Stored records:

=======

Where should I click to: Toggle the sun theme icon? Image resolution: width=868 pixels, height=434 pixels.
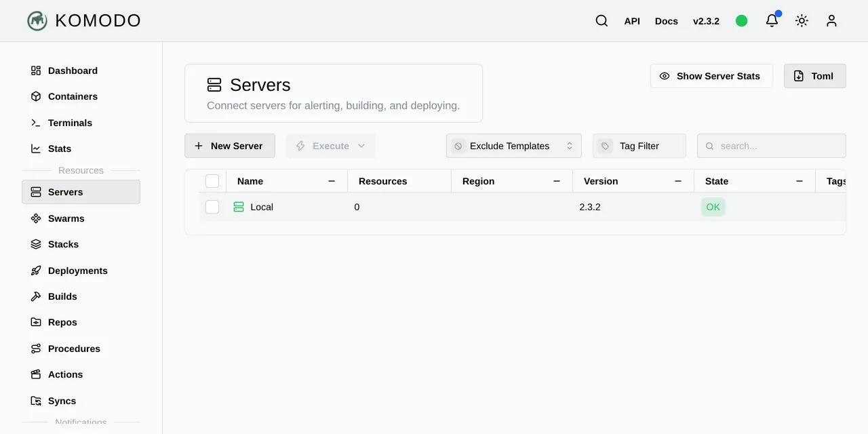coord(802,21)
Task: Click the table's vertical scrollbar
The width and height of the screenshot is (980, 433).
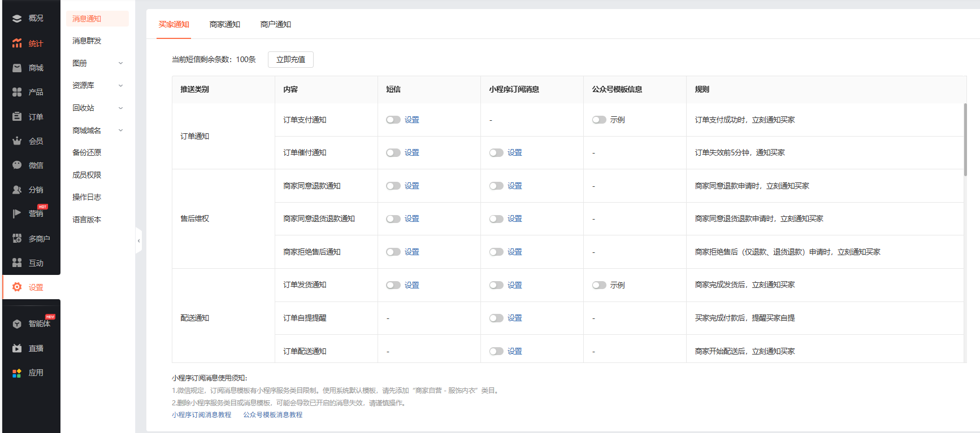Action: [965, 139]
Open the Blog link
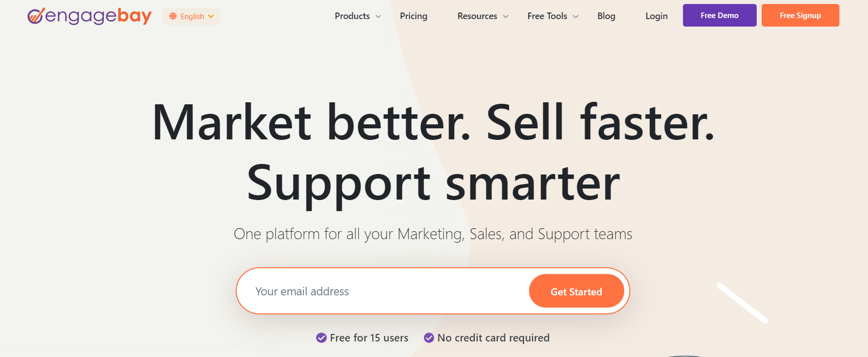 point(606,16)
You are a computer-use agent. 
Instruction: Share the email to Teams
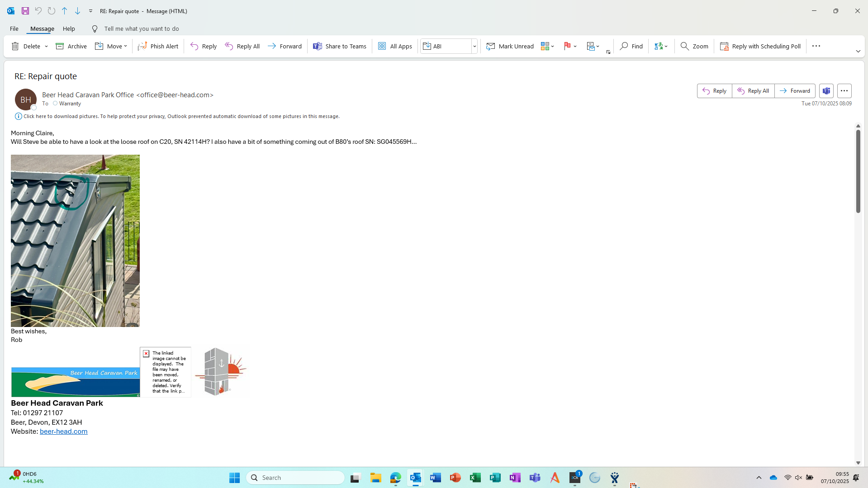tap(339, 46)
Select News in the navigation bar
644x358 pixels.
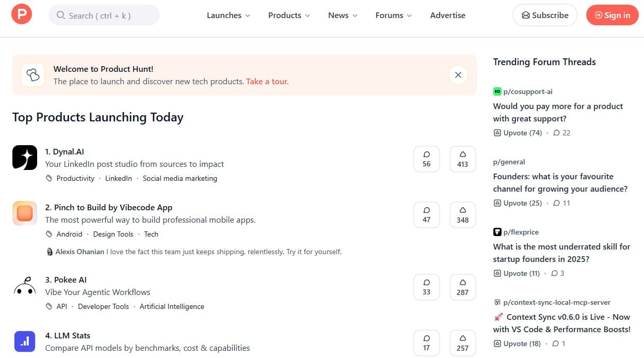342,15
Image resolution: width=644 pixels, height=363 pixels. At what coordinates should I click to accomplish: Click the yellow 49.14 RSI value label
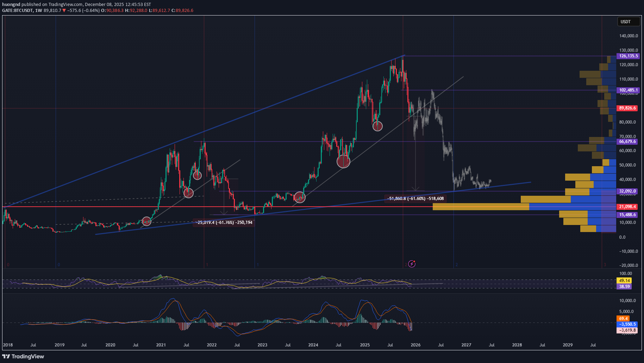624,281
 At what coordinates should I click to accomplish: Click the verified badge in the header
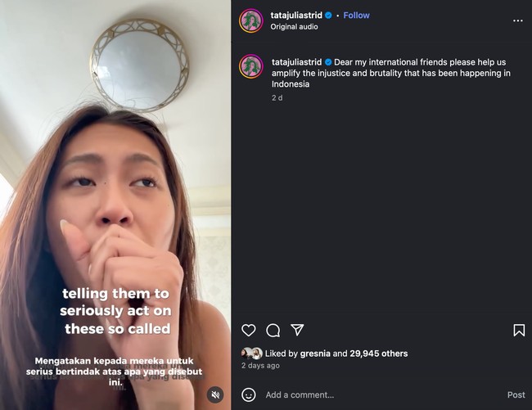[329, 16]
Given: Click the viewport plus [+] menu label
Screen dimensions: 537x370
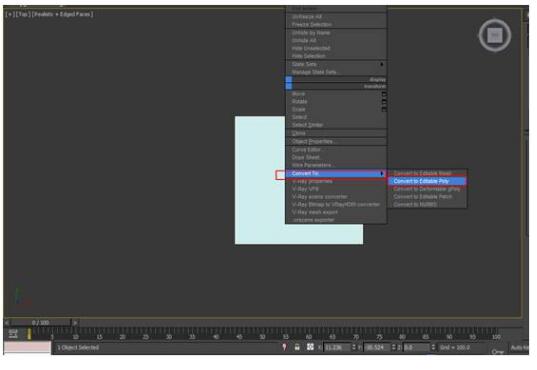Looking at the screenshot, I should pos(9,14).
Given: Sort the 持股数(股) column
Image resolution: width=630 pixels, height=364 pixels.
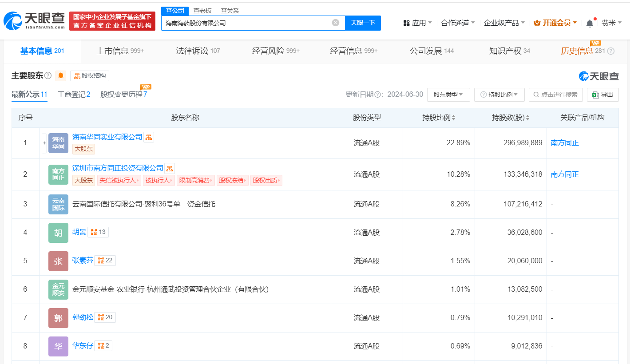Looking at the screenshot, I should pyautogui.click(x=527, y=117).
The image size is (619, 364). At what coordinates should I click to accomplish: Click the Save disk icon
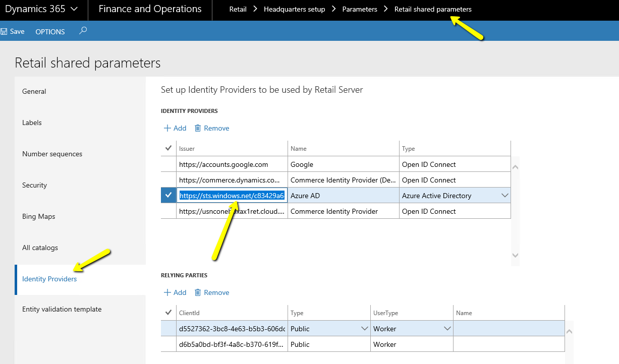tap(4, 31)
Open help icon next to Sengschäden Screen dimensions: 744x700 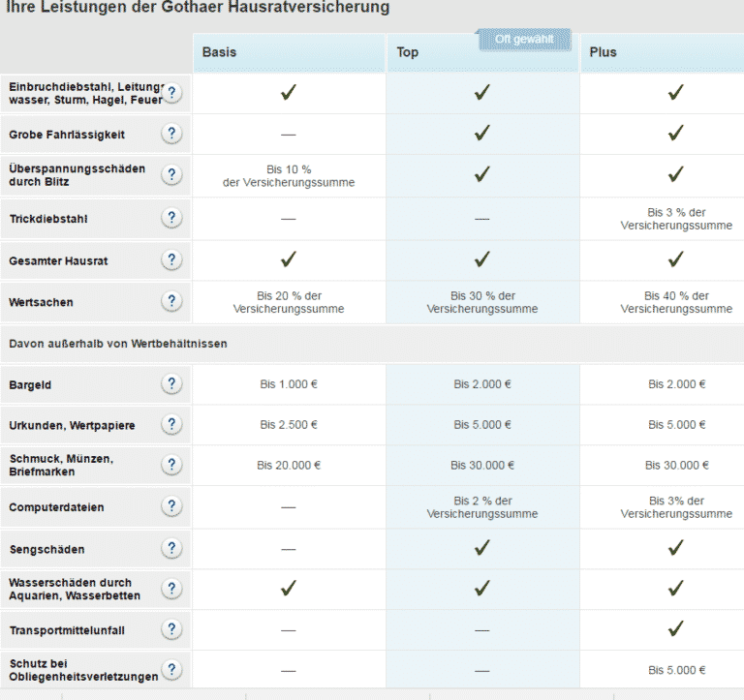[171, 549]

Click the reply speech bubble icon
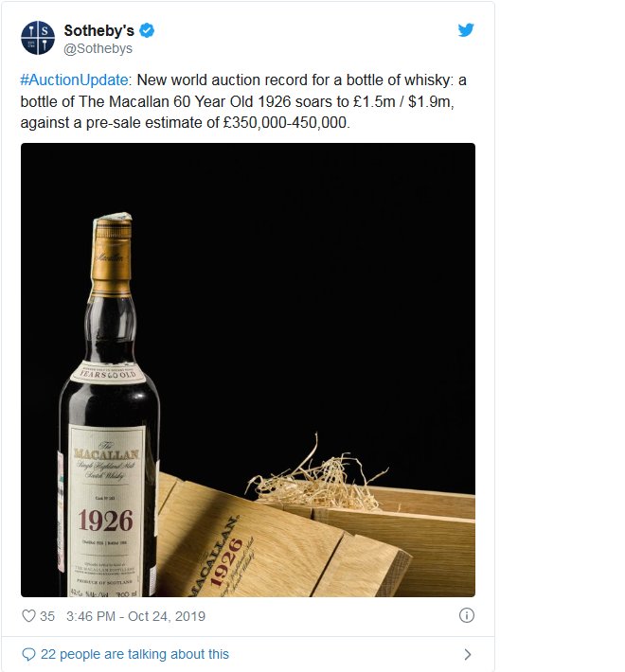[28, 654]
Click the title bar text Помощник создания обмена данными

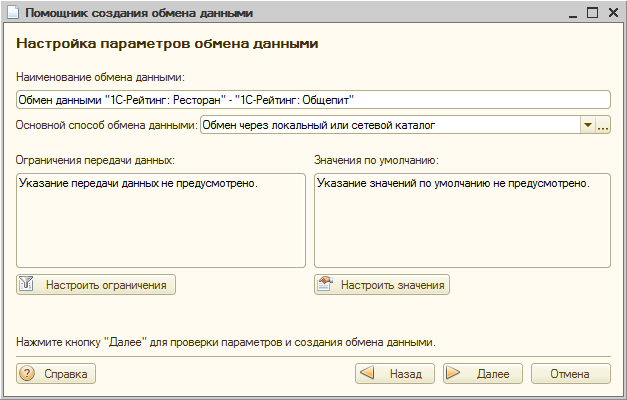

=======

PROBLEM DESCRIPTION: Note every line above where the string "Given" shows up, and copy those lines.

RESPONSE AREA:
Given: Click the viewport plus [+] menu label
Given: Sort the 持股数(股) column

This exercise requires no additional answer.